START Dataset content
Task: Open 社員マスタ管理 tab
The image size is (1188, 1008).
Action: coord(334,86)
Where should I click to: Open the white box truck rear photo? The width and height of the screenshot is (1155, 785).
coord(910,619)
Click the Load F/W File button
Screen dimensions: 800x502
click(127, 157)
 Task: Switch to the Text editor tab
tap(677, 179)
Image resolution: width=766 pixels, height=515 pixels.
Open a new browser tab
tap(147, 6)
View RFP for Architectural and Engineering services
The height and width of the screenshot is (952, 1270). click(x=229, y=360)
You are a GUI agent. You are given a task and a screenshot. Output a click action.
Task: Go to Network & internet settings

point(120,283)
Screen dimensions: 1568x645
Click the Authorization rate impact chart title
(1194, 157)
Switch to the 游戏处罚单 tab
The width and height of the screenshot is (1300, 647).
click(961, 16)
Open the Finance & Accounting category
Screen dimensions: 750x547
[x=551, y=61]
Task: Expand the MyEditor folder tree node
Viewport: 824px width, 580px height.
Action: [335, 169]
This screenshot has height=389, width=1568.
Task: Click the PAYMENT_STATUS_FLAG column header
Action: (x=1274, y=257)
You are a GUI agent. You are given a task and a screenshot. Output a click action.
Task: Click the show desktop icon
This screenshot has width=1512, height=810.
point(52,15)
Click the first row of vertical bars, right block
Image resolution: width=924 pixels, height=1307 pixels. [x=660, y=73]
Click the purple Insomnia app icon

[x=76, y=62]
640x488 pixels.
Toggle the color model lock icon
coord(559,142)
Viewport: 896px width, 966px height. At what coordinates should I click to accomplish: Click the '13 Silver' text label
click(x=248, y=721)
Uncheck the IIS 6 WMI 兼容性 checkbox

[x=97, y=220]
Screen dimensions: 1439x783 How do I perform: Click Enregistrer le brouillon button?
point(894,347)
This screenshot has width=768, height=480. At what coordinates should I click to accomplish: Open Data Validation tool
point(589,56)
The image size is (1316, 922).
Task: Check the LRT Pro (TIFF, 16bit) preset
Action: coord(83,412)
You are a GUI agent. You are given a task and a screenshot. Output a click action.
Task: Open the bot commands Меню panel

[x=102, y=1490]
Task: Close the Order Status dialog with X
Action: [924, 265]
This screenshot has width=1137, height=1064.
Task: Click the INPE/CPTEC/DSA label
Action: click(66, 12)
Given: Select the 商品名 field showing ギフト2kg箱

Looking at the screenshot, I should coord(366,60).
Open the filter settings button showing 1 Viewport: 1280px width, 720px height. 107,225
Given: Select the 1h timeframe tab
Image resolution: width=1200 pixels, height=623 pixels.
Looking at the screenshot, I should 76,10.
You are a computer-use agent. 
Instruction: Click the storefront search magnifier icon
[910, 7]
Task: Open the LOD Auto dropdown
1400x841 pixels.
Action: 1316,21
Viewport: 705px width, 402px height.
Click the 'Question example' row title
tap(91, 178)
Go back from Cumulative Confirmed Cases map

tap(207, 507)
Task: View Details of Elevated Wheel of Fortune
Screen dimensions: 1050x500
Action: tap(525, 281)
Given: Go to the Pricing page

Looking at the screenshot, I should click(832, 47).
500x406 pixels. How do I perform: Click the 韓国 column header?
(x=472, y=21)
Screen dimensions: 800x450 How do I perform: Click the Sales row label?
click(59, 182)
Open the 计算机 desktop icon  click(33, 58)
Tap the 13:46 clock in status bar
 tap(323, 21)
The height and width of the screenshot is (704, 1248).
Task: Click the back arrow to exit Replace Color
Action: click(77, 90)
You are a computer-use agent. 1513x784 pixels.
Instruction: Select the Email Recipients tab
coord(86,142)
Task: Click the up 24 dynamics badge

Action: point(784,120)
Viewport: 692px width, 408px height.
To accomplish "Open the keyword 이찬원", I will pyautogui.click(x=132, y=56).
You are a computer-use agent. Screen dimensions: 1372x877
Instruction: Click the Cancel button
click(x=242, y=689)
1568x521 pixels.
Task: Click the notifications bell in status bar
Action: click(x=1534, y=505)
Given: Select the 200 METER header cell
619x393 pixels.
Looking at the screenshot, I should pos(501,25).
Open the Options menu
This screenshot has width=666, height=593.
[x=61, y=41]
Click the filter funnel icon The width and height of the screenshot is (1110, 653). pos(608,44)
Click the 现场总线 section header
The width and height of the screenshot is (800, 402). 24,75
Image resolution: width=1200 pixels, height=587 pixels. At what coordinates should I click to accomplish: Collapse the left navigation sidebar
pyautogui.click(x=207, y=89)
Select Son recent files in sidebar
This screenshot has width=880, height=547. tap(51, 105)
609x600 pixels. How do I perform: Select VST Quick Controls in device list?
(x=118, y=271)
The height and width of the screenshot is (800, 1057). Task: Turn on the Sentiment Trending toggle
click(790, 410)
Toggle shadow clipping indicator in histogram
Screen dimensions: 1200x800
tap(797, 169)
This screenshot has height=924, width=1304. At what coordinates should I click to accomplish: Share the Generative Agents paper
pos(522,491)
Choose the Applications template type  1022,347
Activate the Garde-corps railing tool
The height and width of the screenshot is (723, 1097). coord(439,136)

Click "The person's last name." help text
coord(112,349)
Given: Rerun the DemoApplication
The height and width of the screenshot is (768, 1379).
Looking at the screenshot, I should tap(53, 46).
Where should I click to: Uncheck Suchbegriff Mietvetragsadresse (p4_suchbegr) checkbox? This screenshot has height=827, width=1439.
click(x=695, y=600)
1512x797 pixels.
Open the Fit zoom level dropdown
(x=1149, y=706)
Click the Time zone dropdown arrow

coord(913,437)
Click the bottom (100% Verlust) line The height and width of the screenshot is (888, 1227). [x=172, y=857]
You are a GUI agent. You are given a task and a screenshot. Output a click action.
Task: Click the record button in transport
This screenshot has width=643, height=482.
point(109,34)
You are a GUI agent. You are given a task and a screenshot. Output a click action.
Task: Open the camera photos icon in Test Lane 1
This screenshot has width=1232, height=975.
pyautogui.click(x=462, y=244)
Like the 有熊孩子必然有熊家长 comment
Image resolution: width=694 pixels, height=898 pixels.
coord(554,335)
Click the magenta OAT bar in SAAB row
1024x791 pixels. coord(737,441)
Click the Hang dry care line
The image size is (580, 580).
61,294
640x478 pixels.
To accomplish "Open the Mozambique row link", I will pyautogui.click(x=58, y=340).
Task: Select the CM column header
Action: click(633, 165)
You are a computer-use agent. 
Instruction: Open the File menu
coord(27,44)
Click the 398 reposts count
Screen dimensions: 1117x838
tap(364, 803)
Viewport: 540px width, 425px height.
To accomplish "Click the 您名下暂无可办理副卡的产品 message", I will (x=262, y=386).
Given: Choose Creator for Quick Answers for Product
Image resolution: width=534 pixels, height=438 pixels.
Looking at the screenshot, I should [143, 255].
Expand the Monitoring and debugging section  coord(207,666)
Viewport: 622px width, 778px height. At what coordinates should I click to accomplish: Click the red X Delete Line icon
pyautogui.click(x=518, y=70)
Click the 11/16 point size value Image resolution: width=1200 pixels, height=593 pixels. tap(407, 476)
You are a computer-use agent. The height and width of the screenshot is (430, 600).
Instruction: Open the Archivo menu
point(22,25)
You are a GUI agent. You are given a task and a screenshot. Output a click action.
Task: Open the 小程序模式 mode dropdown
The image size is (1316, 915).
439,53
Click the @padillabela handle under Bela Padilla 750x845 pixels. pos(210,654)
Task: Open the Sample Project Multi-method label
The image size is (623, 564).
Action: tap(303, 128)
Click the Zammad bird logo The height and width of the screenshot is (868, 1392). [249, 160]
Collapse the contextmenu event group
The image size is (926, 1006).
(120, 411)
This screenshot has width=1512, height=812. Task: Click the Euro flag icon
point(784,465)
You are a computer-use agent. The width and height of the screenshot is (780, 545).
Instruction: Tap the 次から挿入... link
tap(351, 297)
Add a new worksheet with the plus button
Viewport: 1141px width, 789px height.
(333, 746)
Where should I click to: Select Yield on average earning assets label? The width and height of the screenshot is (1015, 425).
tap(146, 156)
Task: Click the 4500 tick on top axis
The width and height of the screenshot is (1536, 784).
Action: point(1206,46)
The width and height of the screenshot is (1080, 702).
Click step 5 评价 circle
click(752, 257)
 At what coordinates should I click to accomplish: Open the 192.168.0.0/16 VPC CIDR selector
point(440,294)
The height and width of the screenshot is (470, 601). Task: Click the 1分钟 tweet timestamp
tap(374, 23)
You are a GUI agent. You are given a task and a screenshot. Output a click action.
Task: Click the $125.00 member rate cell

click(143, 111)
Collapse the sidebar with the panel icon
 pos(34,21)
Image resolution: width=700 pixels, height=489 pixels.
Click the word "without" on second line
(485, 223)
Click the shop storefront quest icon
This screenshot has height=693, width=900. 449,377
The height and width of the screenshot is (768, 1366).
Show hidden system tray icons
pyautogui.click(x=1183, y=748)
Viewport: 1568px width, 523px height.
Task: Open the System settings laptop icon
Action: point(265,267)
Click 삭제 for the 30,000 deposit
END Dataset content
> [Aim of the exercise]: Go to the line with "Instruction: Click the storefront" in the entries above and repeat every line from there through the line with "You are a computer-use agent. Screen", exactly and with no other text.

> [Answer to the problem]:
Instruction: Click the storefront search magnifier icon
[910, 7]
Task: Open the LOD Auto dropdown
1400x841 pixels.
Action: 1316,21
Viewport: 705px width, 402px height.
Click the 'Question example' row title
tap(91, 178)
Go back from Cumulative Confirmed Cases map

tap(207, 507)
Task: View Details of Elevated Wheel of Fortune
Screen dimensions: 1050x500
Action: tap(525, 281)
Given: Go to the Pricing page

Looking at the screenshot, I should click(832, 47).
500x406 pixels. How do I perform: Click the 韓国 column header?
(x=472, y=21)
Screen dimensions: 800x450 How do I perform: Click the Sales row label?
click(59, 182)
Open the 计算机 desktop icon  click(33, 58)
Tap the 13:46 clock in status bar
 tap(323, 21)
The height and width of the screenshot is (704, 1248).
Task: Click the back arrow to exit Replace Color
Action: click(77, 90)
You are a computer-use agent. 1513x784 pixels.
Instruction: Select the Email Recipients tab
coord(86,142)
Task: Click the up 24 dynamics badge

Action: point(784,120)
Viewport: 692px width, 408px height.
To accomplish "Open the keyword 이찬원", I will pyautogui.click(x=132, y=56).
You are a computer-use agent. Screen dimensions: 1372x877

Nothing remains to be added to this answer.